Computational History - HIST2025
  • Overview
  • Instructions
  • Intro to R
  • Case-studies
    • The Paisley Prisoners (19th-c.)
    • Petitioning in Early Modern England
    • The 1860 Spanish Population Census
    • Reading and writing in the past
    • The State of the Union Presidential Speeches
    • Mapping life in Norway c. 1910
    • The Tudor Network of Letters
  • Coursework

The State of the Union Presidential Speeches

Case-study 5: Counting words

This assignment explores the speeches that the president of the United States delivers annually since 1790. Each of these speeches constitutes an important source of information about the US political agenda and the wider socio-economic and cultural context surrounding them.

As an illustration, please read the text included in the link below that records the address that Woodrow Wilson gave in December of 1913:

State of the Union Presidential Address - Woodrow Wilson - December 2, 1913

The full corpus contains 235 texts (the speeches delivered between 1790 and 2024; with a total of almost 1.7 million words). This information has been gathered together into a .csv file and can be downloaded here. Instead of columns, comma-separate (.csv) files separate the different pieces of information using commas as delimiters: name of the president delivering the speech (president), the year the speech was delivered (year) and the (whole) text of the speech itself (text). The first row displays the name of these variables and the remaining rows are devoted to each observation (speech) in the dataset.1

1 An extended dataset including party affiliation is available here.

We will use computational text analysis to shed light on the contents of these speeches, including how they have changed over time or how they differ between Democrat and Republican presidents.

Extract the information requested below and interpret your results. Present your analysis as a PDF file using Quarto and submit it via Blackboard (deadline: March 12).

  1. Explore how the data set looks like. How many observations does it contain? What is the unit of analysis? What kind of information does it report about each observation? How many speeches do we have each year? Get familiar with the data set by using count() or its visual equivalents: ggplot() plus geom_bar() for qualitative dimensions or geom_histogram() for numerical variables.

  2. Let’s imagine that we are interested in exploring the importance of terms referring to women in these speeches. Has this changed over time? Does the pattern change if we take into account that the length of the speeches may have also changed over time? Tip: Take into account that some years have 2 speeches, so you will need to make a decision of how to group them using group_by() and summarise().

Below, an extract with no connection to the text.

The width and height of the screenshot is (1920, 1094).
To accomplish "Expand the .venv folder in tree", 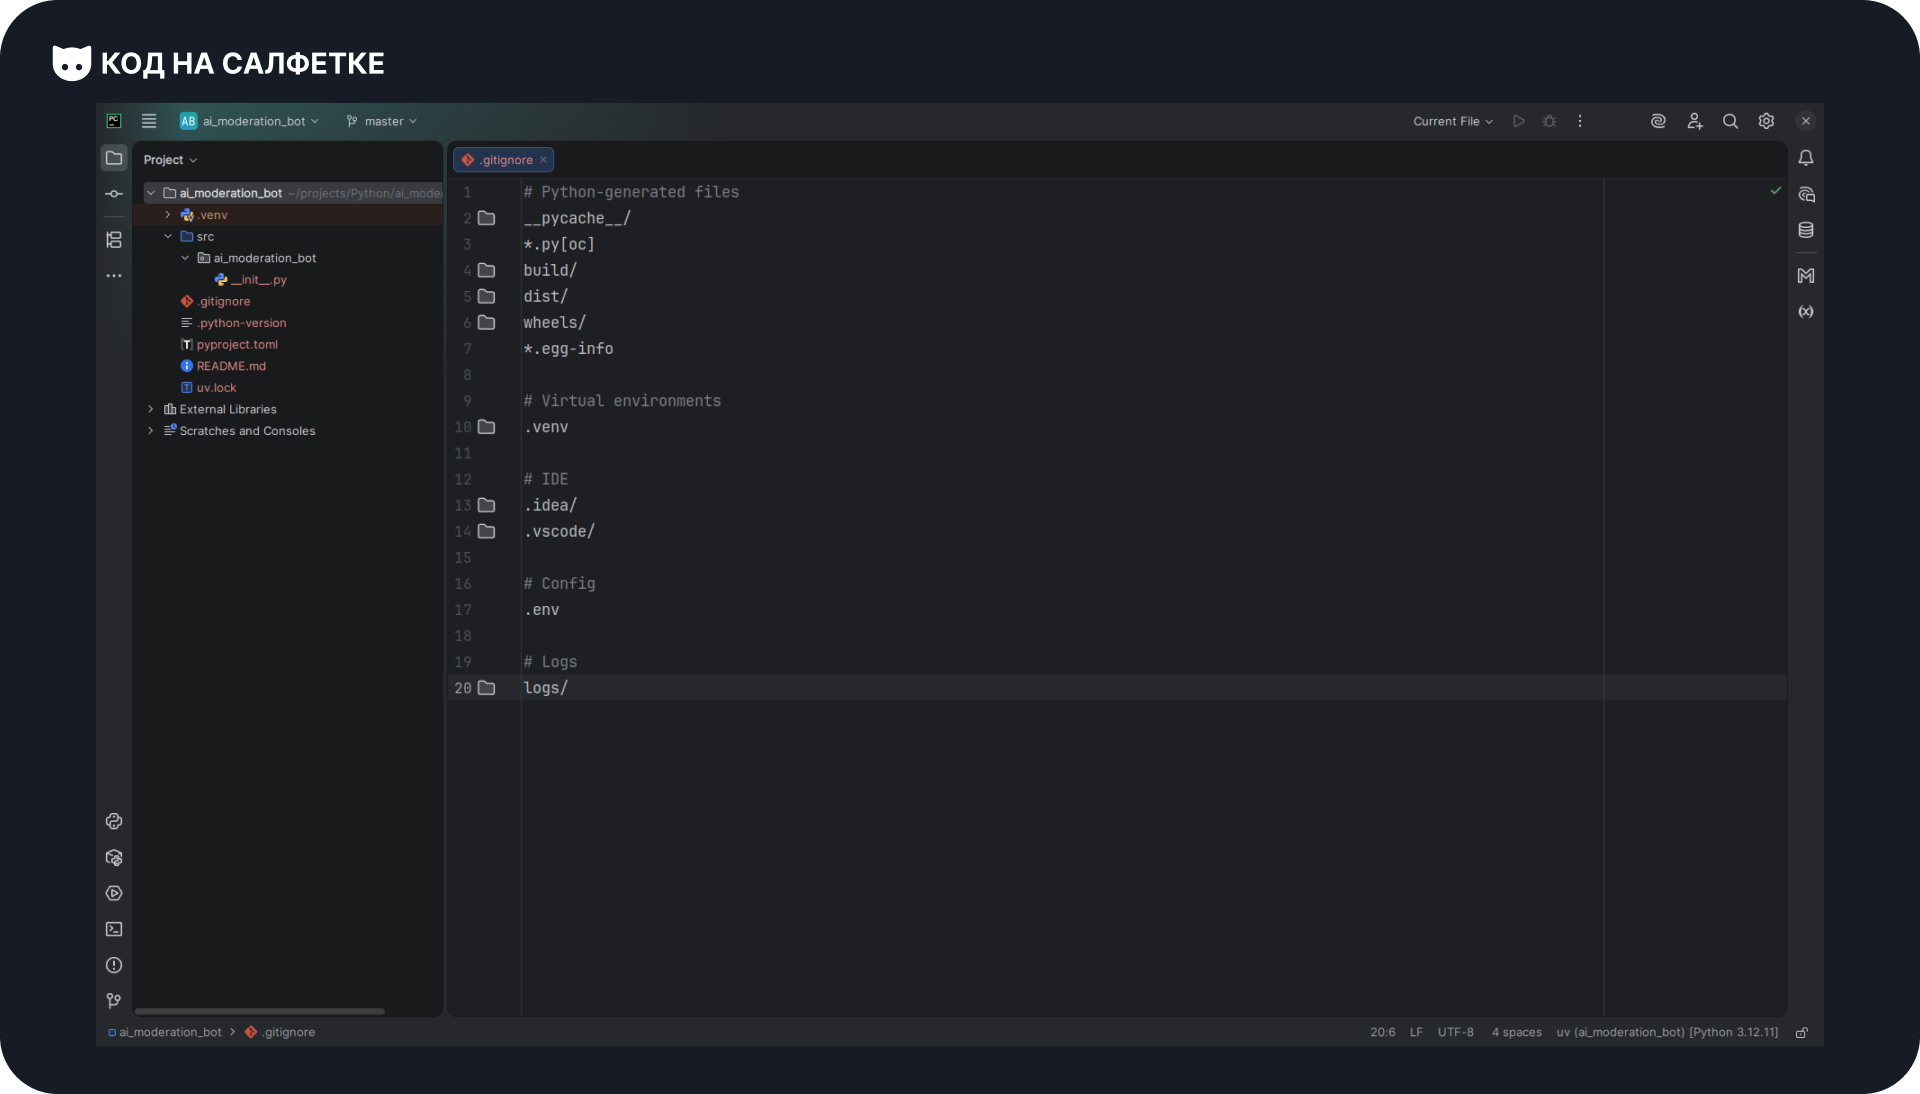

  3. Do the same with “education” as a topic. In order to do so, construct a dictionary of words related to education such as “education”, “school”, “student” and “teacher”, plus any other word you think might be also important.

  4. Let’s now explore the role of political affiliation in the patterns we have observed so far: who mentions these terms more often, Democrat or Republican presidents? The problem is that our dataset does not have a column identifying which political party these presidents belonged to, so you have to construct it yourself. Tip: ask an AI tool for a list of presidents / party and merge it with our data set using full_join().

  5. Going back to the topic of the presence (or absence) of women in the speeches, what is the context in which terms referring to women appear.

  6. Which locations are mentioned more often? Does the geographical scope of the speeches change over time? What about political affiliation?

Warning: Some commands that may work well when interacting directly with Quarto may cause trouble when rendering, especially to pdf. For instance, the command View(data) opens up a RStudio data viewer in a different another tab, which is very useful for exploring how the data frame looks like but it may conflict with rendering since this additional tab cannot be rendered. If you want to show the reader how the data looks like just type the name of the object in a code chunk (potentially in combination with print() and perhaps also select() to only look into particular fields). Printing very long textual fields might also be problematic, so you may want to restrict the number of characters you want to print using, for instance, spstr_sub(1,200).